By Joy Moton | Reporter
A group of 52 students gathered to engage in a facilitated discussion with a Baylor professor and his teaching assistant about the sexual culture of modern society Friday evening.
Dr. Ralph Wood, a University professor of Theology and Literature along with doctoral candidate Rachel Toombs discussed various aspects surrounding the hook up culture and purity culture.
Wood said the world has obtained a highly sexualized culture that is ambiguous and nearly frightening.
“We live in a world now so totally sexualized that we have no protocol for courting,” Wood said.
Toombs said the hook up culture has had a number of negative effects on measure of self-worth and the portrayal of women. It has yielded a trend of praising men for how much sexual activity they can engage in and shaming women for being sexually active.
“Women are coerced to silence, they’re not supposed to have opinions as loudly,” said Toombs.
Both shed light on the backfiring effect of the purity culture which can produce an eagerness to get married to fulfill the long awaited yearnings to have sex. They warned that sex is a minimal part of marriage.
“Marriage is not a romantic relationship, it’s a unity,” Toombs said.
Wood explained that getting to know someone is the highest form of genuine intimacy there is.
“Strong friendships are one of the best preparations for marriage,” Wood said.
Toombs ended the discussion by telling students that humans are physically vulnerable creatures and it will cost them something if they are are reckless with their bodies.
“Having sexual power over someone is not real power,” Toombs said. “Your power is in your intellect, gifts and abilities.”
This discussion was facilitated by a group of students that created a gathering called Convivium. It is a place for students to engage in intellectually stimulating conversation guided by a professor. New Orleans senior Luke Ungarino organized the setting with seven of his former roommates last year out of a desire to make a difference on campus in an intellectual yet accessible way.
“It was really born out of a deep respect for our professors; seeing their ability to guide discussions and wanting to bring that home,” Ungarino said.
Ungarino said the word convivium is Latin for “drinking party.” The gathering consists of food, fellowship and facilitated discussion. The group’s leadership gets together at the beginning of the semester to map out what topics they want to cover and which professors are most fitted to guide the talk. Students particularly appreciate the relevance of the topics that are chosen.
“I think the topic of the hook up culture at Baylor is something that is so often overlooked,” said Florida senior Maddy Stotlemyer. “The general consensus is that there is not a hook up culture at Baylor or that this is something that couldn’t exist at a Baptist school but in all reality, it’s very real within our students and I think it’s super beneficial to discuss it in a way that has a helping outlook.”
Students also appreciate the expertise and practicality of professors that guide discussions.

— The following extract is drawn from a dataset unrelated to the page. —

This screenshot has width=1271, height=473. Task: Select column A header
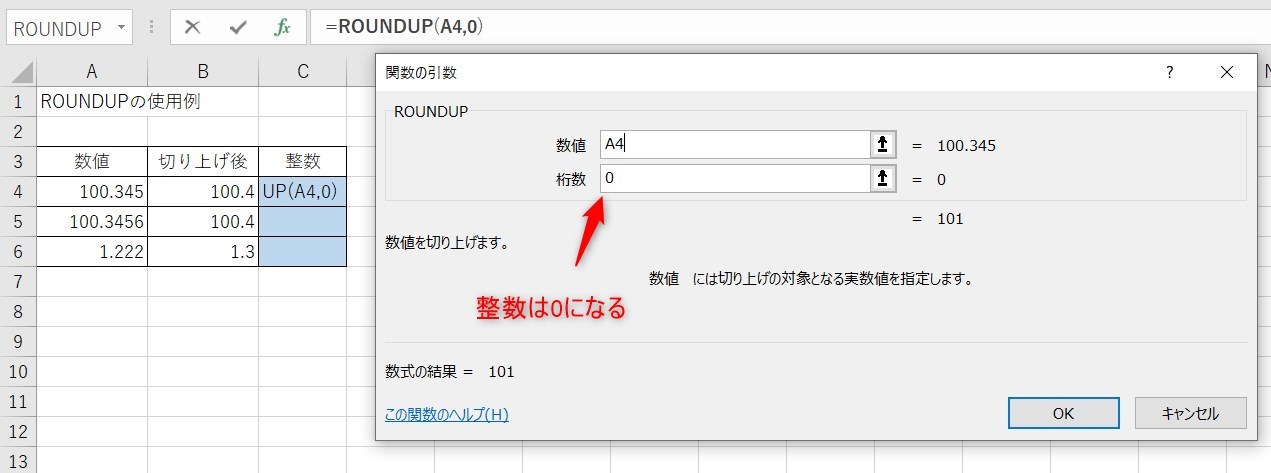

“He has extremely good insight to the culture coming from a place of experience,” said Washington senior Elayne Allen. “She approaches these issues through also deep wisdom and a place of cultural understanding while also adhering to the Christian truths.”
Professors from outside of Baylor also speak at Convivium.
“Last year we had a visiting Oxford don talk on CS Lewis,” Ungarino said. “We also had Stanley Hauerwas who was named the TIME theologian of the year.”
The leaders at Convivium hope that the group will continue to expand as they meet throughout the semester.
“We actually don’t want this to be something that’s primarily honor student oriented,” Allen said. “We want every type of person at Baylor to be welcome here.”